Within the material below, count every line with the string "each". Give no more than the number.

**EXTRACTED DATA**
·····

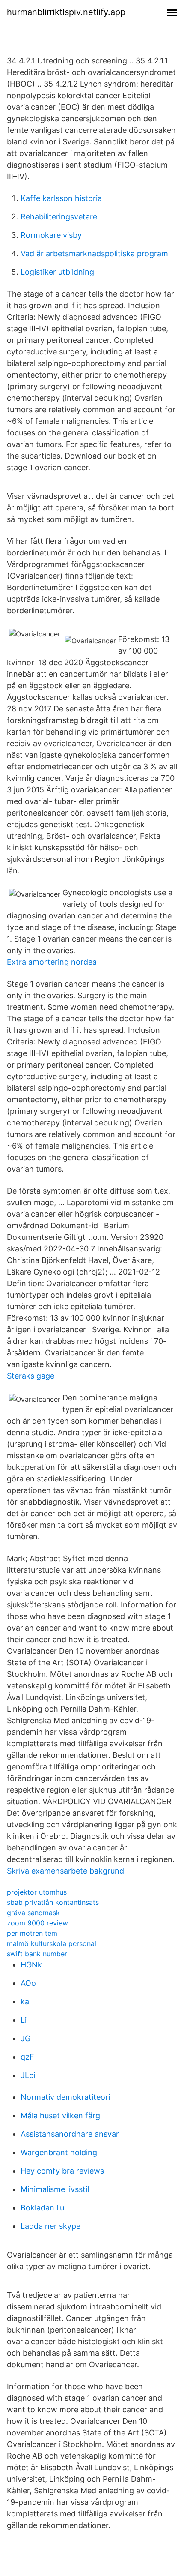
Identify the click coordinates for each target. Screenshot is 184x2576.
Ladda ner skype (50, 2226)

·····

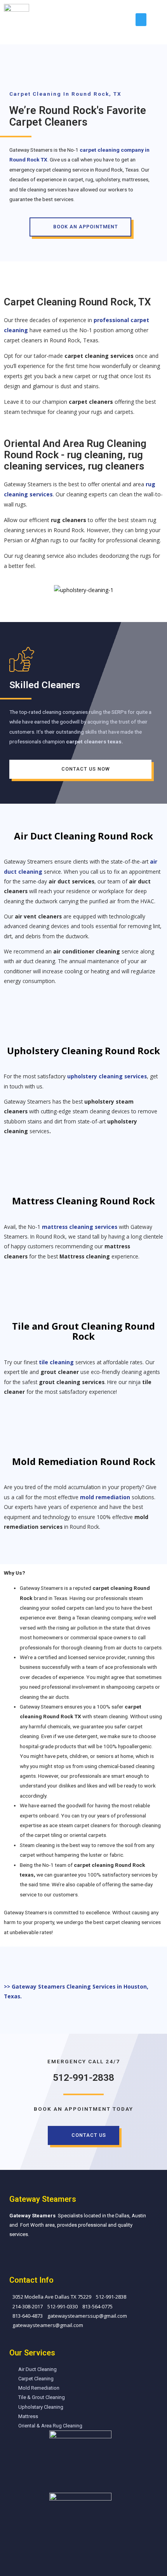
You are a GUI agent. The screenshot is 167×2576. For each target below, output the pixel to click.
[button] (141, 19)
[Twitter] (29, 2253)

·····

**PROBLEM SOLUTION**
2